Por maior dedicação que se pode ter, fazer um filme, no geral, não é simples. É preciso tempo de pesquisa, pré-produção planejada, cronograma preciso e montagem atenta, então, provavelmente, terá uma produção com técnica competente. Hilton Lacerda conseguiu isso e também aquilo que não se explica, a alma. “Tatuagem” é definido, erroneamente, como um filme sobre um romance entre um artista da contracultura pernambucana e um soldado do exército, embora seja uma parte explorada, é verdade, mas mesmo assunto polêmico que isso possa ser, é muito maior do que “simplesmente” uma estória de amor.

1978. Ao fazer um favor pra sua namorada, o soldado Fininha (Jesuíta Barbosa) conhece o líder da trupe teatral Chão de Estrelas Cinho (Irandhir Santos, estelar) através de Paulete – o excelente Rodrigo García -, seu cunhado. De cara, já se interessam um pelo outro e começam um romance, o que passa a ser um período de descobertas para o jovem que, embora tímido, não foge dos seus desejos.

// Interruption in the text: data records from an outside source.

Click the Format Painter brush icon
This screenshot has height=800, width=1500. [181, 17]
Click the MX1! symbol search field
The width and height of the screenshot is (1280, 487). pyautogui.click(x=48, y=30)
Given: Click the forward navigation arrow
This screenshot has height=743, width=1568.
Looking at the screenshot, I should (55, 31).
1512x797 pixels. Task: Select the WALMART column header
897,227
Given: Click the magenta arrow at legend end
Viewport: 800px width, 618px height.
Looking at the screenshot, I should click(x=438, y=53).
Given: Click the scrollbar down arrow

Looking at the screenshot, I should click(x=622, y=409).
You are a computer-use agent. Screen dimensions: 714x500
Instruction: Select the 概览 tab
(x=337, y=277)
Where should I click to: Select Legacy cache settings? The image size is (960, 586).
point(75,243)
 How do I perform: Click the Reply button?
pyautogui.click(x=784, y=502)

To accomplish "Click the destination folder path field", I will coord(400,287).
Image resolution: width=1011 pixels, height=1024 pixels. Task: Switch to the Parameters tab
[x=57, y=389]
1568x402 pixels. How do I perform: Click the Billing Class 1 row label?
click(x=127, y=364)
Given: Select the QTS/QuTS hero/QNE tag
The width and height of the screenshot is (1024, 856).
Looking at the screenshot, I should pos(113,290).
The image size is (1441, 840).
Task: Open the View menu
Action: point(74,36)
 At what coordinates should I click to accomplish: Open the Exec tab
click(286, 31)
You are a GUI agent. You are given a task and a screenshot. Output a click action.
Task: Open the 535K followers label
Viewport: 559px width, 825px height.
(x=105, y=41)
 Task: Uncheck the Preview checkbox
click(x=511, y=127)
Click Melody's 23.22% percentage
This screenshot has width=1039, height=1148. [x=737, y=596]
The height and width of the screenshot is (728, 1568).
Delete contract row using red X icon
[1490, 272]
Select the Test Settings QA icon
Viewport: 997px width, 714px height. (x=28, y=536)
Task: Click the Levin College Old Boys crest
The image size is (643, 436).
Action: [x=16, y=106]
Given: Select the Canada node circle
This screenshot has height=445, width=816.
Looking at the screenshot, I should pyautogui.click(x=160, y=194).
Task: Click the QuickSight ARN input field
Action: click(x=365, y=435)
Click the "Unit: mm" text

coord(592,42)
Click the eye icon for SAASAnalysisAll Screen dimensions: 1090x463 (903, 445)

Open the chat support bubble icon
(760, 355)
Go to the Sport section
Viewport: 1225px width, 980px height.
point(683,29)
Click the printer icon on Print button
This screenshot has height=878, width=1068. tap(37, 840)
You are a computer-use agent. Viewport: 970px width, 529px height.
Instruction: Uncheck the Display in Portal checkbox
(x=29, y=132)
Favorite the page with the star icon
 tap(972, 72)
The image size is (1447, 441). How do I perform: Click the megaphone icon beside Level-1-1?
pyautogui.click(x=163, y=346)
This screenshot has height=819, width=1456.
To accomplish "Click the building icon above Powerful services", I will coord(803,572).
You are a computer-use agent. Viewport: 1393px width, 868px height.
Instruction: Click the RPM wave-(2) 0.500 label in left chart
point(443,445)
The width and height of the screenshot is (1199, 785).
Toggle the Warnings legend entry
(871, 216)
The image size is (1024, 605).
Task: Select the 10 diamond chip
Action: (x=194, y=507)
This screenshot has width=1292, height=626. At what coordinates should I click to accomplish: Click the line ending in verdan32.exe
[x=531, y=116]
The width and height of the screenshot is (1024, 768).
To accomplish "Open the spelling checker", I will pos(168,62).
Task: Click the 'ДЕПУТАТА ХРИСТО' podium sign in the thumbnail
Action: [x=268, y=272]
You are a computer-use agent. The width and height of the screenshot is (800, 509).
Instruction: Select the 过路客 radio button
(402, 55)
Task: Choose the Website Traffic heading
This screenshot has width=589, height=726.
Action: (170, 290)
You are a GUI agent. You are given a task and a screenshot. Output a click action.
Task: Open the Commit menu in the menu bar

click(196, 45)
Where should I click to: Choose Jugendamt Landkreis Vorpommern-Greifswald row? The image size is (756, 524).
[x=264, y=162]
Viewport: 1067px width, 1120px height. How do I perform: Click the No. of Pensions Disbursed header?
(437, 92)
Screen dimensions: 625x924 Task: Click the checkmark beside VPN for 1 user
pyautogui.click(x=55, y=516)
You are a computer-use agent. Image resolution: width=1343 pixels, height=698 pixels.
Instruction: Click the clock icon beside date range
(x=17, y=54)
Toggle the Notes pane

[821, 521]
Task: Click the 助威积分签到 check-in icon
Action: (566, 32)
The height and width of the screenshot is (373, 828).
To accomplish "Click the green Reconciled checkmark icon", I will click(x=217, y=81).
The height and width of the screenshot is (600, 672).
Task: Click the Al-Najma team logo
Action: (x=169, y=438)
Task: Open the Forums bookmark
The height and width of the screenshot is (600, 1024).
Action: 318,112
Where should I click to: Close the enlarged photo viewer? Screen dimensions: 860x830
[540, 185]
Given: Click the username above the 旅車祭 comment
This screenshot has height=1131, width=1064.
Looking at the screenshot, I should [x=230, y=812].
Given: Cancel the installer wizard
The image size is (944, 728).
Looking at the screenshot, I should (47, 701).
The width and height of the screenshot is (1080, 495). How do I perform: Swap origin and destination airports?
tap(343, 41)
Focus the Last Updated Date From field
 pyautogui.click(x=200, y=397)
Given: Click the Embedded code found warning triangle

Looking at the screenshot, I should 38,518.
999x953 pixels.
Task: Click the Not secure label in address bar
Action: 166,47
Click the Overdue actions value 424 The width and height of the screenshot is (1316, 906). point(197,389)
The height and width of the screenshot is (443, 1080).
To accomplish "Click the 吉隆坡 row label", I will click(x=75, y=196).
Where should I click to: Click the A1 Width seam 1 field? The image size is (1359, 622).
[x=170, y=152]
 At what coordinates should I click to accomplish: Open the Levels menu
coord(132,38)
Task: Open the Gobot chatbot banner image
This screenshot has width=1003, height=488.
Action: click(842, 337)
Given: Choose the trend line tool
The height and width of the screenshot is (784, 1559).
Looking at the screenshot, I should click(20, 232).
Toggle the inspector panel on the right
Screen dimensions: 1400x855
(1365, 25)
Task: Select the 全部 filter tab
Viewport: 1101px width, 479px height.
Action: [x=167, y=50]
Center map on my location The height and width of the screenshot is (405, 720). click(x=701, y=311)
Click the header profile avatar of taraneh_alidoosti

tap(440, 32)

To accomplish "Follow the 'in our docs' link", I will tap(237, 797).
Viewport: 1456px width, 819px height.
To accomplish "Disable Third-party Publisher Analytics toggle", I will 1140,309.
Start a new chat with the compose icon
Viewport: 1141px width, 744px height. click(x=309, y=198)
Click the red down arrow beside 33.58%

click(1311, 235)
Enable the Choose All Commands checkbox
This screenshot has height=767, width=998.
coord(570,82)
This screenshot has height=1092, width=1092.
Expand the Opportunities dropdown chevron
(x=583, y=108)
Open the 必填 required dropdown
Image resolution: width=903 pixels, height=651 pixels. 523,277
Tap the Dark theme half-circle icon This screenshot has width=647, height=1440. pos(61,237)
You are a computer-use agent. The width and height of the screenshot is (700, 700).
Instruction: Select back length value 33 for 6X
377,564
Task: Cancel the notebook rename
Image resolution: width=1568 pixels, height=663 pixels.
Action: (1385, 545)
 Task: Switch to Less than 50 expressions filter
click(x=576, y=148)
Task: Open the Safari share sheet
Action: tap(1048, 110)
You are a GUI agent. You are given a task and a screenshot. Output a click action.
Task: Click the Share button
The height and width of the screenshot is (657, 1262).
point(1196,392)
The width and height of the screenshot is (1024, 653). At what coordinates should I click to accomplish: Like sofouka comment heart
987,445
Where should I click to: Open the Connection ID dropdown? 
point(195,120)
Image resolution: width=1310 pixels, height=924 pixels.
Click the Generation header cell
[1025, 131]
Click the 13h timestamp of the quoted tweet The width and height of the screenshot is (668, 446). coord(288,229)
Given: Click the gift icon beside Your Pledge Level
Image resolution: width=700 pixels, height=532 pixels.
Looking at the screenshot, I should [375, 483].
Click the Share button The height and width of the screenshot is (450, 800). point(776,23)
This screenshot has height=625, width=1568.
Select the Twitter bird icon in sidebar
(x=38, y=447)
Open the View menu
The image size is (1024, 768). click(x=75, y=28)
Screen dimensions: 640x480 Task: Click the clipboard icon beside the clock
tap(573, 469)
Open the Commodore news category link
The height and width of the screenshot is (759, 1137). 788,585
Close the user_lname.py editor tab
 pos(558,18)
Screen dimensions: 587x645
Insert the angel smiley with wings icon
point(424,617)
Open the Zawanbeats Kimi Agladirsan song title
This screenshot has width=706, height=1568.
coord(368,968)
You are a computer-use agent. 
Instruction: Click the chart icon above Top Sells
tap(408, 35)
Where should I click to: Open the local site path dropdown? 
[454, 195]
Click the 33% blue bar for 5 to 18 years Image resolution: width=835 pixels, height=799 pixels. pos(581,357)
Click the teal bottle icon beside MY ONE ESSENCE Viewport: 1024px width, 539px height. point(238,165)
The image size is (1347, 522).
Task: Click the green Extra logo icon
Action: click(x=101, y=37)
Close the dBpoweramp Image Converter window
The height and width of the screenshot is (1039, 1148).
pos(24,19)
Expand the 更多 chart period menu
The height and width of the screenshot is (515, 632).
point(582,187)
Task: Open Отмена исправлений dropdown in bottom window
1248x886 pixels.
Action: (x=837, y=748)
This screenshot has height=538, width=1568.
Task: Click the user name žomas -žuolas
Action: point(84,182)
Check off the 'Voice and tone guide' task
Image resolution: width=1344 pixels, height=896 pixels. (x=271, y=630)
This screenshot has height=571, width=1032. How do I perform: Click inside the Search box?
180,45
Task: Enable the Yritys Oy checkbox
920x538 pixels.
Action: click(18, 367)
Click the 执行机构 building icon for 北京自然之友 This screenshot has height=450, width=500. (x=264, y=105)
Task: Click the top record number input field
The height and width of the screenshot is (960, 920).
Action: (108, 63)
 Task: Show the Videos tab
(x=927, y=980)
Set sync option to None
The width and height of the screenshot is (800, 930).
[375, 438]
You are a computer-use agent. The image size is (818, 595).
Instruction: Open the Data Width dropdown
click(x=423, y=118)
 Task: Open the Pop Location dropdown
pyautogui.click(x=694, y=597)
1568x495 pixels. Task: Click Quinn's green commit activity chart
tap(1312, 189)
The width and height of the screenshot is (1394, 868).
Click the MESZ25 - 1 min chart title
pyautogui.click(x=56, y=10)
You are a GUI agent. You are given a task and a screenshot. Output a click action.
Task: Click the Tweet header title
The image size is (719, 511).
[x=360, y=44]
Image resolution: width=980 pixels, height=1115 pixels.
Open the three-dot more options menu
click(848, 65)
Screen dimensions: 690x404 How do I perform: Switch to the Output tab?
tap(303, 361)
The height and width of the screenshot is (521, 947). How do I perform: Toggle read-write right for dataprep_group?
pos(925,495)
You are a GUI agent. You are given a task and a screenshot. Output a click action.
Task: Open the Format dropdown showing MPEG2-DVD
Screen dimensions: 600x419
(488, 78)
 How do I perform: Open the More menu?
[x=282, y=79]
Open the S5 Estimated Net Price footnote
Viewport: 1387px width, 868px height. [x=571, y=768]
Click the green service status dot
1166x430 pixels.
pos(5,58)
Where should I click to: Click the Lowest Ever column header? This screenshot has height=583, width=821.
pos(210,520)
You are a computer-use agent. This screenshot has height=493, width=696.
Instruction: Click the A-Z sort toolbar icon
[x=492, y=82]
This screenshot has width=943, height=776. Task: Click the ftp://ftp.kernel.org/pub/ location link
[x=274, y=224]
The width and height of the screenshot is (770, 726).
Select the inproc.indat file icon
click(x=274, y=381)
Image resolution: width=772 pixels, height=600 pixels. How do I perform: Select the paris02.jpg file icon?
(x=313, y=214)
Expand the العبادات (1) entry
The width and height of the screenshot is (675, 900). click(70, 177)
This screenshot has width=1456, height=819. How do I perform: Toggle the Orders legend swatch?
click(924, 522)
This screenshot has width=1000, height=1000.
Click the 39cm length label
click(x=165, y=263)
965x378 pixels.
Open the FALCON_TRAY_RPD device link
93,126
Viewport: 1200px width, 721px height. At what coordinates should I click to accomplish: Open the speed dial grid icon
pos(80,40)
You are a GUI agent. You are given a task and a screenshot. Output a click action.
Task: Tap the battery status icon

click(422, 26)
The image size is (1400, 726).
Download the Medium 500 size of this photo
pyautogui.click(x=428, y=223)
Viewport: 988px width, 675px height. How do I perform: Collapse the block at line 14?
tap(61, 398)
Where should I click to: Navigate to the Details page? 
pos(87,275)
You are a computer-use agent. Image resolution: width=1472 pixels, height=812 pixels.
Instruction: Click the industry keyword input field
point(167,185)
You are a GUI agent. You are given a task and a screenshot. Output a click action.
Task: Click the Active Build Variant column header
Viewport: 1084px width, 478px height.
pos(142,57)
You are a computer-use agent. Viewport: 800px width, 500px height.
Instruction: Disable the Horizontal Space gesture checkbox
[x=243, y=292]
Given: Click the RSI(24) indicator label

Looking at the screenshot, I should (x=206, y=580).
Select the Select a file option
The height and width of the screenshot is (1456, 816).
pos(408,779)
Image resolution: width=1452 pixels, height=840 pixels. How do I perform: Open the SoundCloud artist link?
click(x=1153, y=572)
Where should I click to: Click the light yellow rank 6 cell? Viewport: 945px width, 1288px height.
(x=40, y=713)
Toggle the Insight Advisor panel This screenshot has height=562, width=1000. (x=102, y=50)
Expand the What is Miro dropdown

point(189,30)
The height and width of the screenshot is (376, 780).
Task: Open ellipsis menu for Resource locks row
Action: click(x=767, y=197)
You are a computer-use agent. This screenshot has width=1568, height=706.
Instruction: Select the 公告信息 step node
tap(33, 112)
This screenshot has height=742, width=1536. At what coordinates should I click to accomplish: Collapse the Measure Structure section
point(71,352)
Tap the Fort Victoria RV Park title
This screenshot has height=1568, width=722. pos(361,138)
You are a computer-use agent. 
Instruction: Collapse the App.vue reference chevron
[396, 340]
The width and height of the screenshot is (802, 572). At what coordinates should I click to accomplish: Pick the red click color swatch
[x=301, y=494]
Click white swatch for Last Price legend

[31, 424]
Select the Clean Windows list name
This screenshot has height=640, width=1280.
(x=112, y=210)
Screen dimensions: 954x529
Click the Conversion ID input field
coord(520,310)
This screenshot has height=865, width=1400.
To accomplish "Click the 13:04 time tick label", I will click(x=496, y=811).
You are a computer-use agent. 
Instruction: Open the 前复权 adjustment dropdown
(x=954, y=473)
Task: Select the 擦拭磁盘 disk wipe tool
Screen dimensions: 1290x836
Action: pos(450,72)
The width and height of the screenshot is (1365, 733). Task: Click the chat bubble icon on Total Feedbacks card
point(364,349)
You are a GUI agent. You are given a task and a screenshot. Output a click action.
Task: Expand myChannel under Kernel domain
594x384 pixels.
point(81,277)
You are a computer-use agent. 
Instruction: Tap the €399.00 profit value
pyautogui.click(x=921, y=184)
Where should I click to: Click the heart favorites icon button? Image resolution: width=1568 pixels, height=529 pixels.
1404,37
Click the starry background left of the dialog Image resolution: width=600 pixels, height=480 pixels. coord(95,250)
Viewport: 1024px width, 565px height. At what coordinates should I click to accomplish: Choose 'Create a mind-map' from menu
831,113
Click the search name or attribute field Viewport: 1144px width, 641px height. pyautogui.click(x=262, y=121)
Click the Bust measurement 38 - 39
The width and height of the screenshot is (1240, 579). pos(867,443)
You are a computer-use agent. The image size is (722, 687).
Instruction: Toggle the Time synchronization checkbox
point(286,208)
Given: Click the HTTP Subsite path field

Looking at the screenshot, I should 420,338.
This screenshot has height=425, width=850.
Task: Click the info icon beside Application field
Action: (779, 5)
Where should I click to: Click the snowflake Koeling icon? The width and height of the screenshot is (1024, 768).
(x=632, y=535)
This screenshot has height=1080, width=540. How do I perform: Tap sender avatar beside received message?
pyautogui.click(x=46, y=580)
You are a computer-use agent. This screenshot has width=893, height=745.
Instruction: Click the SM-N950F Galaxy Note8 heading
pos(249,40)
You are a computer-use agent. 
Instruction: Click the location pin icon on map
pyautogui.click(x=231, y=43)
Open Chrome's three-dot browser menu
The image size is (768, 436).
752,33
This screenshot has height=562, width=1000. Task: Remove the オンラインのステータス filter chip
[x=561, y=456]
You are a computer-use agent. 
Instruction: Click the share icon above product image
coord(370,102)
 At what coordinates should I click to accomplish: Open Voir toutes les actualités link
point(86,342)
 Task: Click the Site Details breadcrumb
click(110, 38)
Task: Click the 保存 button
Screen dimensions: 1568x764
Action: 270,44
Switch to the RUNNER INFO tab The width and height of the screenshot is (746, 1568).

Além de uma grande – e de rica pesquisa – homenagem à contracultura da época, o longa é questionador em vários aspectos, parecendo surreal que o jovem de 35 anos atrás lutasse pelo que se exige agora e, ainda mais, de forma melhor pensada, indo desde questionamentos religiosos até as fronteiras do corpo e do desejo ao explorar de quase todo o elenco a naturalidade da nudez entre íntimos

Por ser um filme de resistência, foi mesmo irônico quando um protesto que acabou em violência no último dia 01 no centro do Rio impediu a estreia do filme no Festival no cinema sede do mesmo, Odeon, o que, para o próprio Hilton, seja altamente justificado. O diretor acredita que seu filme deveria ser exibido em praça pública.

Possuidor de um ritmo e energia extremamente peculiares, a produção ganha pela dedicação de toda a equipe à ideia de um homem ainda disposto a ser sincero com sua própria construção, segurando o cinema brasileiro por, talvez, mais um período de produções de baixo orçamento e de alto nível.